DATA FOR ANALYSIS Block Start

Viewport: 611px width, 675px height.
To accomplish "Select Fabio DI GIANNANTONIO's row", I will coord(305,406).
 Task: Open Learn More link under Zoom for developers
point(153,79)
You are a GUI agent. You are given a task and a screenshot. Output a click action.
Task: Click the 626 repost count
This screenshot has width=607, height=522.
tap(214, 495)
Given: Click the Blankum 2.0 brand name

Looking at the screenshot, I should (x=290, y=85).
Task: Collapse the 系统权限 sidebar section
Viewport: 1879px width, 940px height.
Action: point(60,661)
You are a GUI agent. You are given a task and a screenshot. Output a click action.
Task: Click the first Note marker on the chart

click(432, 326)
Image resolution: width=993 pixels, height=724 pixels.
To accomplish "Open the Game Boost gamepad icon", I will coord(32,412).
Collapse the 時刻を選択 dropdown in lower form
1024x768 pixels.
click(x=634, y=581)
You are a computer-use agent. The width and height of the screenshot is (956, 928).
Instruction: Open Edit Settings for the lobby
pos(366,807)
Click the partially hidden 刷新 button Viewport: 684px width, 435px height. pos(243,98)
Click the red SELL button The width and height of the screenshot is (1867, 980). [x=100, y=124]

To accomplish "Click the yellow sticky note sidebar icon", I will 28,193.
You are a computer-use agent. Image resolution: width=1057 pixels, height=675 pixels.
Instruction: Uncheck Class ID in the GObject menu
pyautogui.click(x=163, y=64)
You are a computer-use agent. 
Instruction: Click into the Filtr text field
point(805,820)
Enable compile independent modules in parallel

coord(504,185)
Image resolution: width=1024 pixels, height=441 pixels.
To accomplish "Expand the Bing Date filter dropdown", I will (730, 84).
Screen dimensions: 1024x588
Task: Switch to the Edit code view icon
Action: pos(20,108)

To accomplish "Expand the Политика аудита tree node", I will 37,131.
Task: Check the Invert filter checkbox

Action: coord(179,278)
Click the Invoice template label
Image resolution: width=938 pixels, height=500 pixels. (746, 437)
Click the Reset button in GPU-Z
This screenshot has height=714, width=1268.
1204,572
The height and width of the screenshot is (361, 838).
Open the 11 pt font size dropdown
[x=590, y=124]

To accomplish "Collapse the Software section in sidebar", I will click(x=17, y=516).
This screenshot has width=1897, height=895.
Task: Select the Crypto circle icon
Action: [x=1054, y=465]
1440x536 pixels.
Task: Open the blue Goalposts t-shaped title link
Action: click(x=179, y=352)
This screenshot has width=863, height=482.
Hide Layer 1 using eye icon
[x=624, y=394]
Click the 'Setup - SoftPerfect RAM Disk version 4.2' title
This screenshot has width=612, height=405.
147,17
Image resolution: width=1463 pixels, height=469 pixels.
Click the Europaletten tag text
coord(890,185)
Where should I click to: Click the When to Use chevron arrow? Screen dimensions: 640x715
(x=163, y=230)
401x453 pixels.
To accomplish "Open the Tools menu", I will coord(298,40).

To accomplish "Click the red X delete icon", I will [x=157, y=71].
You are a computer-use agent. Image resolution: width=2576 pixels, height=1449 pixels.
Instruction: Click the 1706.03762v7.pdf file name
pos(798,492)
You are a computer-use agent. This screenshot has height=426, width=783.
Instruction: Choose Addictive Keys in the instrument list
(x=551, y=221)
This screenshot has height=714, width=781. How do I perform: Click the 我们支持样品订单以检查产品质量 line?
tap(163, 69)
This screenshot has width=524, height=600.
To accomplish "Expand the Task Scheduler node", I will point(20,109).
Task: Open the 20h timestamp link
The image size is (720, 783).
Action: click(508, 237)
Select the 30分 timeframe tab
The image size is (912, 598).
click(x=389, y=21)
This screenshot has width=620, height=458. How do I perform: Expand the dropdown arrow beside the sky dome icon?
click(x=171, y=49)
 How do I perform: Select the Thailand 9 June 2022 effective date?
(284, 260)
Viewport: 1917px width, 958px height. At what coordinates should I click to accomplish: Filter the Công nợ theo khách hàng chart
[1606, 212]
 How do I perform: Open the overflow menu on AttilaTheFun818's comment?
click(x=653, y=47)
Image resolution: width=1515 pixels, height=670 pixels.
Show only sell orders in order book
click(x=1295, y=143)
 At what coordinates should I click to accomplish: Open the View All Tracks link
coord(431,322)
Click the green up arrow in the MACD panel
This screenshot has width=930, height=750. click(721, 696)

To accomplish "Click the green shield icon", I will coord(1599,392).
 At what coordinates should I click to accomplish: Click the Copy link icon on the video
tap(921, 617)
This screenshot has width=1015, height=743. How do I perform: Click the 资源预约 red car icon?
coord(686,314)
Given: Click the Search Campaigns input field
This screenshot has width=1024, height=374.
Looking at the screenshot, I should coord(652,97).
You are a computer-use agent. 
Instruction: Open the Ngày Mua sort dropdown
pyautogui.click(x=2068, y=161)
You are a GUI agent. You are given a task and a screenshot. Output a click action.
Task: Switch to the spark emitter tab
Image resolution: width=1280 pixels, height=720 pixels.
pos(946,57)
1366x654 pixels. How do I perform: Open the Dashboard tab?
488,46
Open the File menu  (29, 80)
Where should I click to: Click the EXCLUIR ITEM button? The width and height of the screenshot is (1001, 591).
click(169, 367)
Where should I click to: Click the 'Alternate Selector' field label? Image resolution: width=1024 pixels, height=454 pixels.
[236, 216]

DATA FOR ANALYSIS Block End

__PROMPT__:
Copy every record above exactly as it appears.

__RESPONSE TO THE TASK__:
Viewport: 611px width, 675px height.
To accomplish "Select Fabio DI GIANNANTONIO's row", I will coord(305,406).
 Task: Open Learn More link under Zoom for developers
point(153,79)
You are a GUI agent. You are given a task and a screenshot. Output a click action.
Task: Click the 626 repost count
This screenshot has width=607, height=522.
tap(214, 495)
Given: Click the Blankum 2.0 brand name

Looking at the screenshot, I should (x=290, y=85).
Task: Collapse the 系统权限 sidebar section
Viewport: 1879px width, 940px height.
Action: point(60,661)
You are a GUI agent. You are given a task and a screenshot. Output a click action.
Task: Click the first Note marker on the chart

click(432, 326)
Image resolution: width=993 pixels, height=724 pixels.
To accomplish "Open the Game Boost gamepad icon", I will coord(32,412).
Collapse the 時刻を選択 dropdown in lower form
1024x768 pixels.
click(x=634, y=581)
You are a computer-use agent. The width and height of the screenshot is (956, 928).
Instruction: Open Edit Settings for the lobby
pos(366,807)
Click the partially hidden 刷新 button Viewport: 684px width, 435px height. pos(243,98)
Click the red SELL button The width and height of the screenshot is (1867, 980). [x=100, y=124]

To accomplish "Click the yellow sticky note sidebar icon", I will 28,193.
You are a computer-use agent. Image resolution: width=1057 pixels, height=675 pixels.
Instruction: Uncheck Class ID in the GObject menu
pyautogui.click(x=163, y=64)
You are a computer-use agent. 
Instruction: Click into the Filtr text field
point(805,820)
Enable compile independent modules in parallel

coord(504,185)
Image resolution: width=1024 pixels, height=441 pixels.
To accomplish "Expand the Bing Date filter dropdown", I will (730, 84).
Screen dimensions: 1024x588
Task: Switch to the Edit code view icon
Action: pos(20,108)

To accomplish "Expand the Политика аудита tree node", I will 37,131.
Task: Check the Invert filter checkbox

Action: coord(179,278)
Click the Invoice template label
Image resolution: width=938 pixels, height=500 pixels. (746, 437)
Click the Reset button in GPU-Z
This screenshot has height=714, width=1268.
1204,572
The height and width of the screenshot is (361, 838).
Open the 11 pt font size dropdown
[x=590, y=124]

To accomplish "Collapse the Software section in sidebar", I will click(x=17, y=516).
This screenshot has width=1897, height=895.
Task: Select the Crypto circle icon
Action: [x=1054, y=465]
1440x536 pixels.
Task: Open the blue Goalposts t-shaped title link
Action: click(x=179, y=352)
This screenshot has width=863, height=482.
Hide Layer 1 using eye icon
[x=624, y=394]
Click the 'Setup - SoftPerfect RAM Disk version 4.2' title
This screenshot has width=612, height=405.
147,17
Image resolution: width=1463 pixels, height=469 pixels.
Click the Europaletten tag text
coord(890,185)
Where should I click to: Click the When to Use chevron arrow? Screen dimensions: 640x715
(x=163, y=230)
401x453 pixels.
To accomplish "Open the Tools menu", I will coord(298,40).

To accomplish "Click the red X delete icon", I will [x=157, y=71].
You are a computer-use agent. Image resolution: width=2576 pixels, height=1449 pixels.
Instruction: Click the 1706.03762v7.pdf file name
pos(798,492)
You are a computer-use agent. This screenshot has height=426, width=783.
Instruction: Choose Addictive Keys in the instrument list
(x=551, y=221)
This screenshot has height=714, width=781. How do I perform: Click the 我们支持样品订单以检查产品质量 line?
tap(163, 69)
This screenshot has width=524, height=600.
To accomplish "Expand the Task Scheduler node", I will point(20,109).
Task: Open the 20h timestamp link
The image size is (720, 783).
Action: click(508, 237)
Select the 30分 timeframe tab
The image size is (912, 598).
click(x=389, y=21)
This screenshot has width=620, height=458. How do I perform: Expand the dropdown arrow beside the sky dome icon?
click(x=171, y=49)
 How do I perform: Select the Thailand 9 June 2022 effective date?
(284, 260)
Viewport: 1917px width, 958px height. At what coordinates should I click to accomplish: Filter the Công nợ theo khách hàng chart
[1606, 212]
 How do I perform: Open the overflow menu on AttilaTheFun818's comment?
click(x=653, y=47)
Image resolution: width=1515 pixels, height=670 pixels.
Show only sell orders in order book
click(x=1295, y=143)
 At what coordinates should I click to accomplish: Open the View All Tracks link
coord(431,322)
Click the green up arrow in the MACD panel
This screenshot has width=930, height=750. click(721, 696)

To accomplish "Click the green shield icon", I will coord(1599,392).
 At what coordinates should I click to accomplish: Click the Copy link icon on the video
tap(921, 617)
This screenshot has width=1015, height=743. How do I perform: Click the 资源预约 red car icon?
coord(686,314)
Given: Click the Search Campaigns input field
This screenshot has width=1024, height=374.
Looking at the screenshot, I should coord(652,97).
You are a computer-use agent. 
Instruction: Open the Ngày Mua sort dropdown
pyautogui.click(x=2068, y=161)
You are a GUI agent. You are given a task and a screenshot. Output a click action.
Task: Switch to the spark emitter tab
Image resolution: width=1280 pixels, height=720 pixels.
pos(946,57)
1366x654 pixels. How do I perform: Open the Dashboard tab?
488,46
Open the File menu  (29, 80)
Where should I click to: Click the EXCLUIR ITEM button? The width and height of the screenshot is (1001, 591).
click(169, 367)
Where should I click to: Click the 'Alternate Selector' field label? Image resolution: width=1024 pixels, height=454 pixels.
[236, 216]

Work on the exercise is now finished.